The Arista LANZ plugin is designed for reading latency and congestion metrics from Arista LANZ, helping users monitor their network performance effectively.

Use Telegraf’s HTTP output plugin to push metrics straight into a Databricks Lakehouse by calling the SQL Statement Execution API with a JSON-wrapped INSERT or volume PUT command.

Integration details

Arista LANZ

This plugin provides a consumer for use with Arista Networks’ Latency Analyzer (LANZ). Metrics are read from a stream of data via TCP through port 50001 on the switches management IP. The data is in Protobuffers format, allowing for efficient transportation and parsing of data. LANZ is utilized to monitor network latency and congestion in real-time, which is vital for maintaining optimal performance in networking environments. The underlying technology, Arista’s latency analysis, provides insights into various network operations and infrastructure behaviors, making it a crucial tool for network engineering and management.

Databricks

This configuration turns Telegraf into a lightweight ingestion agent for the Databricks Lakehouse. It leverages the Databricks SQL Statement Execution API 2.0, which accepts authenticated POST requests containing a JSON payload with a statement field. Each Telegraf flush dynamically renders a SQL INSERT (or, for file-based workflows, a PUT ... INTO /Volumes/... command) that lands the metrics into a Unity Catalog table or volume governed by Lakehouse security. Under the hood Databricks stores successful inserts as Delta Lake transactions, enabling ACID guarantees, time-travel, and scalable analytics. Operators can point the warehouse_id at any serverless or classic SQL warehouse, and all authentication is handled with a PAT or service-principal token—no agents or JDBC drivers required. Because Telegraf’s HTTP output supports custom headers, batching, TLS, and proxy settings, the same pattern scales from edge IoT gateways to container sidecars, consolidating infrastructure telemetry, application logs, or business KPIs directly into the Lakehouse for BI, ML, and Lakehouse Monitoring. Unity Catalog volumes provide a governed staging layer when file uploads and COPY INTO are preferred, and the approach aligns with Databricks’ recommended ingestion practices for partners and ISVs.

Configuration

Arista LANZ

[[inputs.lanz]]
  ## URL to Arista LANZ endpoint
  servers = [
    "tcp://switch1.int.example.com:50001",
    "tcp://switch2.int.example.com:50001",
  ]

Databricks

[[outputs.http]]
  ## Databricks SQL Statement Execution API endpoint
  url = "https://{{ env "DATABRICKS_HOST" }}/api/2.0/sql/statements"

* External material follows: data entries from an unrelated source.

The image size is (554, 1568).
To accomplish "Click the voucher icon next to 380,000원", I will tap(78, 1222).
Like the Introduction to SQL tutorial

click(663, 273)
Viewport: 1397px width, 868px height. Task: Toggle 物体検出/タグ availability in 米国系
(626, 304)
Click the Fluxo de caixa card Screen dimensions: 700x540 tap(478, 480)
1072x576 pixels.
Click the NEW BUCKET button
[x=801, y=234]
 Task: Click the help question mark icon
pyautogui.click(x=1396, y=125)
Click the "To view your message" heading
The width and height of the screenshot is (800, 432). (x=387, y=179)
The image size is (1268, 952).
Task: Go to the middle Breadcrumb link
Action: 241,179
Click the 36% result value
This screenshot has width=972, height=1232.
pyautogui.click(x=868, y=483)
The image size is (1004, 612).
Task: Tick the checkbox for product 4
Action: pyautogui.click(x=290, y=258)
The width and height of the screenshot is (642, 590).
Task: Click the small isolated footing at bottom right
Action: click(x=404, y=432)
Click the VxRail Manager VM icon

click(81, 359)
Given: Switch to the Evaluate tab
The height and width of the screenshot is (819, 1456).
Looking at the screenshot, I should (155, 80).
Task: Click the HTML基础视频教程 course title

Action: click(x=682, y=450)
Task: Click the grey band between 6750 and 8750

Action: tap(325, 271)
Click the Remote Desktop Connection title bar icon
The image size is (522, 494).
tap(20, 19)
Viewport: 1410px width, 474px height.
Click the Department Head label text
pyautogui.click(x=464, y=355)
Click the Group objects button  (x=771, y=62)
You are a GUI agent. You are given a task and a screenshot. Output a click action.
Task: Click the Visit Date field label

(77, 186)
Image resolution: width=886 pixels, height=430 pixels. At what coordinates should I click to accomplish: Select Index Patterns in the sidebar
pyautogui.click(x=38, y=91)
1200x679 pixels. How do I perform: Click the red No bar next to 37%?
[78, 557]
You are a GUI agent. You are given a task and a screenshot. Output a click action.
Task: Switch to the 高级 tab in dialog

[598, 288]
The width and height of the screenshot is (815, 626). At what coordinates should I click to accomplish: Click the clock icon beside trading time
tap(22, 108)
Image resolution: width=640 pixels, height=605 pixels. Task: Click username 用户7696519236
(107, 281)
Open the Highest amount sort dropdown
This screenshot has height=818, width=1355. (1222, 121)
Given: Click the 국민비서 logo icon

  ## Use POST to submit each Telegraf batch as a SQL request
  method = "POST"

  ## Personal-access token (PAT) for workspace or service principal
  headers = { Authorization = "Bearer {{ env "DATABRICKS_TOKEN" }}" }

  ## Send JSON that wraps the metrics batch in a SQL INSERT (or PUT into a Volume)
  content_type = "application/json"

  ## Serialize metrics as JSON so they can be embedded in the SQL statement
  data_format = "json"
  json_timestamp_units = "1ms"

  ## Build the request body.  Telegraf replaces the template variables at runtime.
  ## Example inserts a row per metric into a Unity-Catalog table.
  body_template = """
  {
    \"statement\": \"INSERT INTO ${TARGET_TABLE} VALUES {{range .Metrics}}(from_unixtime({{.timestamp}}/1000), {{.fields.usage}}, '{{.tags.host}}'){{end}}\",
    \"warehouse_id\": \"${WAREHOUSE_ID}\"
  }
  """

  ## Optional: add batching limits or TLS settings
  # batch_size = 500
  # timeout     = "10s"

Input and output integration examples

Arista LANZ

  1. Real-Time Latency Monitoring: This plugin can be used to set up a monitoring dashboard that tracks real-time latency metrics across multiple interfaces. By gathering and visualizing this data, network admins can swiftly identify and rectify latency issues before they impact service quality. The challenge lies in efficiently handling the influx of metrics from various sources without overwhelming the infrastructure or incurring excessive processing delays.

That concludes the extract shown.